* Data listing *
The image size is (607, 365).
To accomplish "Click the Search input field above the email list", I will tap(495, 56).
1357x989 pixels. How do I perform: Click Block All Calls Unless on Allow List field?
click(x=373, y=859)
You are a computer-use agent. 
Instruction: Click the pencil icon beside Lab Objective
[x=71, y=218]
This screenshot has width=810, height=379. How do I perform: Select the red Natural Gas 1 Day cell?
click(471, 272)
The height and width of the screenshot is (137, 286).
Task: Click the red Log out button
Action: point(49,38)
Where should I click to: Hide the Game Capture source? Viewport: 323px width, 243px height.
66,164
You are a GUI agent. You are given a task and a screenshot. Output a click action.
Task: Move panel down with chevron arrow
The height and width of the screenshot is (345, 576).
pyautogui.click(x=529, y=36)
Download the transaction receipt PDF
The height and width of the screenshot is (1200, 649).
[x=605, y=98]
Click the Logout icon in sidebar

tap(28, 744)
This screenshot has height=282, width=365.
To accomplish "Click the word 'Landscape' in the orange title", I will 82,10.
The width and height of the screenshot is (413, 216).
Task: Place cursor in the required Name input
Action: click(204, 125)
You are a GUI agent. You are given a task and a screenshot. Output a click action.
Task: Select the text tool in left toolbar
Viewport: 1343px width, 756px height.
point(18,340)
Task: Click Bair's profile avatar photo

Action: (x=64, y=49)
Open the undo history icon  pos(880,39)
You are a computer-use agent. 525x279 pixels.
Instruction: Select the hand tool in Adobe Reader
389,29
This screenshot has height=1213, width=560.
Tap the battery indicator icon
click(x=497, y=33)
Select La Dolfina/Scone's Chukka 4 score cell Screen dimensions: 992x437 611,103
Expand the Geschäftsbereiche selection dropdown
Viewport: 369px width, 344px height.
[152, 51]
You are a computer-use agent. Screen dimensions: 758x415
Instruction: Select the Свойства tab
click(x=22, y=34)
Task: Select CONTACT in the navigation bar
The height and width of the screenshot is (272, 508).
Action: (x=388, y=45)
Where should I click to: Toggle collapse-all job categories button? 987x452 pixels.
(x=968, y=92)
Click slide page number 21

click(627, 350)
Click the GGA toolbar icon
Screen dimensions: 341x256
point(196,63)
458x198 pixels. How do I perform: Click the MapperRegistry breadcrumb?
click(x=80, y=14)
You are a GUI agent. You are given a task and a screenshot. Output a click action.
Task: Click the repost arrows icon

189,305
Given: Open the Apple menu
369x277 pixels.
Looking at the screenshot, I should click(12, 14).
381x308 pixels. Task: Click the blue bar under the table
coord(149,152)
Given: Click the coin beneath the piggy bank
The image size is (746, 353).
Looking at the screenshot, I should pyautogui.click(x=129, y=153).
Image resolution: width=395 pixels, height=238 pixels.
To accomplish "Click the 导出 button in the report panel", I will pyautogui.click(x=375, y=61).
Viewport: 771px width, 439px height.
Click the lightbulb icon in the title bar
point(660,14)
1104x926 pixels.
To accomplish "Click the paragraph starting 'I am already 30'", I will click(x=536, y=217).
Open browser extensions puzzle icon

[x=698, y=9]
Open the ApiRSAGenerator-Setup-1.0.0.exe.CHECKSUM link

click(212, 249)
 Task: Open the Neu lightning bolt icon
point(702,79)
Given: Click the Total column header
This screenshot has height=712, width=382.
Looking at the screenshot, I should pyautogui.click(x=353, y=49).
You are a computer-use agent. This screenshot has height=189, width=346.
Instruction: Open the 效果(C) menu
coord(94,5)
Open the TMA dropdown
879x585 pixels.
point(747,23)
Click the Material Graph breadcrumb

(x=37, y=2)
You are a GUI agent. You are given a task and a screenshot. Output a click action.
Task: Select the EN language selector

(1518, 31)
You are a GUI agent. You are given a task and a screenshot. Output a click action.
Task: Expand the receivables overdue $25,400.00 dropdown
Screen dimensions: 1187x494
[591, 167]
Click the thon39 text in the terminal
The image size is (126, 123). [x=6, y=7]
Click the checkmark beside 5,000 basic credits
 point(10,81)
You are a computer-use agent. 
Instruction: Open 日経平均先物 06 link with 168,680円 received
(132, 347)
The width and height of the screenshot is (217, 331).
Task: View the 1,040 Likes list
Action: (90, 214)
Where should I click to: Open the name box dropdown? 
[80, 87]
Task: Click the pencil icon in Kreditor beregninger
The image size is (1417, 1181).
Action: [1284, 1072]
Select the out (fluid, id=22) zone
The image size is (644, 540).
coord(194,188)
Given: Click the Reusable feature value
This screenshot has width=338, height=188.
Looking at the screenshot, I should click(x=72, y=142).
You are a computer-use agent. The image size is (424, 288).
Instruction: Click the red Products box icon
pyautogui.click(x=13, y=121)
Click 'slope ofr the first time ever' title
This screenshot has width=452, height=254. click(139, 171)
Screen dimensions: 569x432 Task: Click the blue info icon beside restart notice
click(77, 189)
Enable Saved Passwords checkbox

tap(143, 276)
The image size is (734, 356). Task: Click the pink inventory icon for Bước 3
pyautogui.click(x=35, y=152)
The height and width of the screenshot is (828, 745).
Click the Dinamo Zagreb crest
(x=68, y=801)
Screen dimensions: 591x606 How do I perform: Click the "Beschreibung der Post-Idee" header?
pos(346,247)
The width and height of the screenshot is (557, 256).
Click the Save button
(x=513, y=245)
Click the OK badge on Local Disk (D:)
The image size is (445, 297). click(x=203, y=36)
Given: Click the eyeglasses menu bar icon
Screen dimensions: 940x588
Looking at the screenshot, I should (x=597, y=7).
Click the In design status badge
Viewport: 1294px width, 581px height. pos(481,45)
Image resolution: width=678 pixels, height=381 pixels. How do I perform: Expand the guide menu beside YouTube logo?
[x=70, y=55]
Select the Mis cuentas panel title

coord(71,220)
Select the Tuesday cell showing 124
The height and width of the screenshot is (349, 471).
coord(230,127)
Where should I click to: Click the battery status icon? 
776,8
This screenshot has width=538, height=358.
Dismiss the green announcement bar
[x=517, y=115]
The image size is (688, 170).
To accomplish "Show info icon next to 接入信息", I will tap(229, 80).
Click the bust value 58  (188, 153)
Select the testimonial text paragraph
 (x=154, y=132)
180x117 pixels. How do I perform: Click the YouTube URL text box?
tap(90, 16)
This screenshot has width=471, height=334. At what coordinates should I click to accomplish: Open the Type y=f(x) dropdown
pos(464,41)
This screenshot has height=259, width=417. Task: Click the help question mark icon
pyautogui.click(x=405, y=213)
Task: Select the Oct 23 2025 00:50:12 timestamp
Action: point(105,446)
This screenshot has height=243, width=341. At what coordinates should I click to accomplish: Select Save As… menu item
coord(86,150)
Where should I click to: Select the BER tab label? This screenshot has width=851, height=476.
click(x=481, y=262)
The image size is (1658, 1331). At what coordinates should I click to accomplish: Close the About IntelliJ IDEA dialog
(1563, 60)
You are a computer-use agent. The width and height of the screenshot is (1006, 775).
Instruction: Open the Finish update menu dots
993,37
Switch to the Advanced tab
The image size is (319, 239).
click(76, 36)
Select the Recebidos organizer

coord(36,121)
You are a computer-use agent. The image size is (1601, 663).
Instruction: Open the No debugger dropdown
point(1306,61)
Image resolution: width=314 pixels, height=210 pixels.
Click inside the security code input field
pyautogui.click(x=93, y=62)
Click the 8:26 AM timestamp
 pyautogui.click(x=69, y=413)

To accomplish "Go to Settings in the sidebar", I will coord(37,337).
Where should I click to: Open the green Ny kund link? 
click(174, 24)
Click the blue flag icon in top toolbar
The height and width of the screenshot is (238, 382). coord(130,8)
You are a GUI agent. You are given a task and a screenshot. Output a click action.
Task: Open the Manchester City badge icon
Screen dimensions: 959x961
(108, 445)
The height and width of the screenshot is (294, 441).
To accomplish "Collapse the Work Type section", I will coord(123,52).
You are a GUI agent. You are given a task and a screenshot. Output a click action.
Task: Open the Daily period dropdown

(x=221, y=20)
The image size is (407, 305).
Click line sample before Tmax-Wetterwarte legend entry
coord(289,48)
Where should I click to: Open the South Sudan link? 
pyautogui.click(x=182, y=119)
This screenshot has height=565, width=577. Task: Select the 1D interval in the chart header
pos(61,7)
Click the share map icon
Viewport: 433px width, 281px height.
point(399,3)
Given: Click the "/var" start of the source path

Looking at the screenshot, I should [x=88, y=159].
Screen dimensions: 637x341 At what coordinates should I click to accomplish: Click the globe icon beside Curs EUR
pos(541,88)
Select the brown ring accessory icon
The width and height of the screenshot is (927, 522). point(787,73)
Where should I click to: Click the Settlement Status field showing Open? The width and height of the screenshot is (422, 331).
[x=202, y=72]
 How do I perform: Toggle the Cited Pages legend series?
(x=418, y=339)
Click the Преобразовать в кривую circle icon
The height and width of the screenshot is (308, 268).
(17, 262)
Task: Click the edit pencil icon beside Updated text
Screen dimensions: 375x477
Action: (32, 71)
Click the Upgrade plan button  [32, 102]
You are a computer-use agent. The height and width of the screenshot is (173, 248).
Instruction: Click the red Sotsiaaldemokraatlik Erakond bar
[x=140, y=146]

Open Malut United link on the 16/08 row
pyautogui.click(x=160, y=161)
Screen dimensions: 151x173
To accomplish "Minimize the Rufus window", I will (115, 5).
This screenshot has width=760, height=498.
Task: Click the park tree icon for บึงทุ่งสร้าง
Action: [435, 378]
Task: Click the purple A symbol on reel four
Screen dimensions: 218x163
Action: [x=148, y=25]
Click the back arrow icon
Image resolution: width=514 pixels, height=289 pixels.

* The task *
Exactly reproduce the lines beginning with the one that contains "How do I perform: Toggle" and ending with the last line of the material, both included. Leave out everything else.

* Response area *
 How do I perform: Toggle the Cited Pages legend series?
(x=418, y=339)
Click the Преобразовать в кривую circle icon
The height and width of the screenshot is (308, 268).
(17, 262)
Task: Click the edit pencil icon beside Updated text
Screen dimensions: 375x477
Action: (32, 71)
Click the Upgrade plan button  [32, 102]
You are a computer-use agent. The height and width of the screenshot is (173, 248).
Instruction: Click the red Sotsiaaldemokraatlik Erakond bar
[x=140, y=146]

Open Malut United link on the 16/08 row
pyautogui.click(x=160, y=161)
Screen dimensions: 151x173
To accomplish "Minimize the Rufus window", I will (115, 5).
This screenshot has width=760, height=498.
Task: Click the park tree icon for บึงทุ่งสร้าง
Action: [435, 378]
Task: Click the purple A symbol on reel four
Screen dimensions: 218x163
Action: [x=148, y=25]
Click the back arrow icon
Image resolution: width=514 pixels, height=289 pixels.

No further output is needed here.